__EXERCISE REQUIREMENTS__.
Copy out the data from the line containing "The image size" down to the line containing "coord(6,52)", both lines included, and write only those lines.

__DATA PROVIDED__.
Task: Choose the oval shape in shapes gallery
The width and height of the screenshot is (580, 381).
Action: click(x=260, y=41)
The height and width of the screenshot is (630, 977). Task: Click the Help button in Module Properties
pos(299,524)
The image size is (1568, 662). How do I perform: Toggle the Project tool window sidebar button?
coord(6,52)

...

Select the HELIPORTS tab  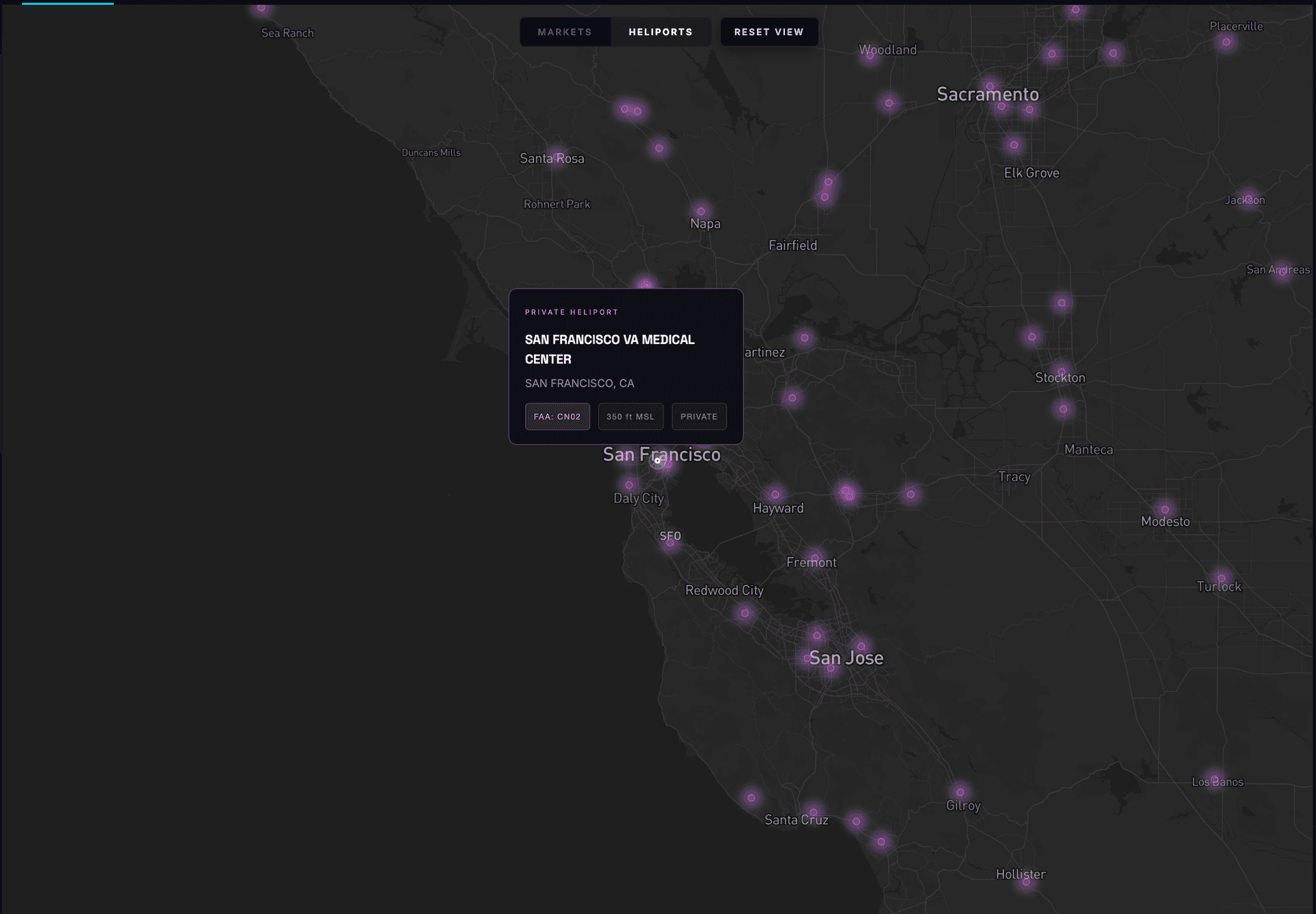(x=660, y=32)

==

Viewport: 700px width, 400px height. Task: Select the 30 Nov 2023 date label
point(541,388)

__TASK RESULT__.
The image size is (1568, 662). How do I perform: Toggle the Project tool window sidebar button?
coord(6,52)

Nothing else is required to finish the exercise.